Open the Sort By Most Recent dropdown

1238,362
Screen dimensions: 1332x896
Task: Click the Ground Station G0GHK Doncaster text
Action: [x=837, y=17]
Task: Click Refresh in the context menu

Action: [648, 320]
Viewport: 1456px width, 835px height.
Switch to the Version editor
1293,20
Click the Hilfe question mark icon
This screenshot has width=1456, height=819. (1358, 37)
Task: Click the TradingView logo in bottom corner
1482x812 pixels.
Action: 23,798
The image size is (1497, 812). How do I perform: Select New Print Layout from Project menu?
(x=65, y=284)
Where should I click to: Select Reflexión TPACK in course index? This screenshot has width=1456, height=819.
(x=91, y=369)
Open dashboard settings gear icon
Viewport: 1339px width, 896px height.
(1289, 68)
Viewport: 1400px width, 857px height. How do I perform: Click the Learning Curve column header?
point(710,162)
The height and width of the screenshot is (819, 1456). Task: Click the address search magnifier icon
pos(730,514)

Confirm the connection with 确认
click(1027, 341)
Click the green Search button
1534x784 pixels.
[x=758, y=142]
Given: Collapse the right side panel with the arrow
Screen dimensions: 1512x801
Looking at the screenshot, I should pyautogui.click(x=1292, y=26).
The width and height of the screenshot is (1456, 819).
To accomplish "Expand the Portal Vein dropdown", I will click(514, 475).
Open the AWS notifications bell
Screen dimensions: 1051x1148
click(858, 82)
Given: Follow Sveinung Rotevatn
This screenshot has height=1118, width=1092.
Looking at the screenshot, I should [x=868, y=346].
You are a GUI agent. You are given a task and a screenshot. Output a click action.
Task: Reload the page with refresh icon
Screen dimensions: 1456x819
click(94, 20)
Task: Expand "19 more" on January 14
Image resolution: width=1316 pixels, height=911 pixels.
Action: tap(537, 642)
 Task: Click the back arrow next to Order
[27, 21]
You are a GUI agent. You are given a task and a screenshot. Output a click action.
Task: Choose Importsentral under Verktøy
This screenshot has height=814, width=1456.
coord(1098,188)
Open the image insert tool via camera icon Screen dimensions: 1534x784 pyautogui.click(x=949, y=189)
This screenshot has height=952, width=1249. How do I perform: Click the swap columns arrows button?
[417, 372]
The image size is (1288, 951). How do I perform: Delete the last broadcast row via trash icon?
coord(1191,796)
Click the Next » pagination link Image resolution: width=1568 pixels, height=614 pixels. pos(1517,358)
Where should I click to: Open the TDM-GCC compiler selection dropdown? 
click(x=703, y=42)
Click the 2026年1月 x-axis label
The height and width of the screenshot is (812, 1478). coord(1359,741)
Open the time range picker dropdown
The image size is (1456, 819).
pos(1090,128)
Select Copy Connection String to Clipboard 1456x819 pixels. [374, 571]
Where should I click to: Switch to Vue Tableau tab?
* * *
• WHAT THE TASK REQUIRES
Answer by repeating every line of the listing exactly.

• ANSWER
Open the Sort By Most Recent dropdown

1238,362
Screen dimensions: 1332x896
Task: Click the Ground Station G0GHK Doncaster text
Action: [x=837, y=17]
Task: Click Refresh in the context menu

Action: [648, 320]
Viewport: 1456px width, 835px height.
Switch to the Version editor
1293,20
Click the Hilfe question mark icon
This screenshot has width=1456, height=819. (1358, 37)
Task: Click the TradingView logo in bottom corner
1482x812 pixels.
Action: 23,798
The image size is (1497, 812). How do I perform: Select New Print Layout from Project menu?
(x=65, y=284)
Where should I click to: Select Reflexión TPACK in course index? This screenshot has width=1456, height=819.
(x=91, y=369)
Open dashboard settings gear icon
Viewport: 1339px width, 896px height.
(1289, 68)
Viewport: 1400px width, 857px height. How do I perform: Click the Learning Curve column header?
point(710,162)
The height and width of the screenshot is (819, 1456). Task: Click the address search magnifier icon
pos(730,514)

Confirm the connection with 确认
click(1027, 341)
Click the green Search button
1534x784 pixels.
[x=758, y=142]
Given: Collapse the right side panel with the arrow
Screen dimensions: 1512x801
Looking at the screenshot, I should pyautogui.click(x=1292, y=26).
The width and height of the screenshot is (1456, 819).
To accomplish "Expand the Portal Vein dropdown", I will click(514, 475).
Open the AWS notifications bell
Screen dimensions: 1051x1148
click(858, 82)
Given: Follow Sveinung Rotevatn
This screenshot has height=1118, width=1092.
Looking at the screenshot, I should [x=868, y=346].
You are a GUI agent. You are given a task and a screenshot. Output a click action.
Task: Reload the page with refresh icon
Screen dimensions: 1456x819
click(94, 20)
Task: Expand "19 more" on January 14
Image resolution: width=1316 pixels, height=911 pixels.
Action: tap(537, 642)
 Task: Click the back arrow next to Order
[27, 21]
You are a GUI agent. You are given a task and a screenshot. Output a click action.
Task: Choose Importsentral under Verktøy
This screenshot has height=814, width=1456.
coord(1098,188)
Open the image insert tool via camera icon Screen dimensions: 1534x784 pyautogui.click(x=949, y=189)
This screenshot has height=952, width=1249. How do I perform: Click the swap columns arrows button?
[417, 372]
The image size is (1288, 951). How do I perform: Delete the last broadcast row via trash icon?
coord(1191,796)
Click the Next » pagination link Image resolution: width=1568 pixels, height=614 pixels. pos(1517,358)
Where should I click to: Open the TDM-GCC compiler selection dropdown? 
click(x=703, y=42)
Click the 2026年1月 x-axis label
The height and width of the screenshot is (812, 1478). coord(1359,741)
Open the time range picker dropdown
The image size is (1456, 819).
pos(1090,128)
Select Copy Connection String to Clipboard 1456x819 pixels. [374, 571]
Where should I click to: Switch to Vue Tableau tab?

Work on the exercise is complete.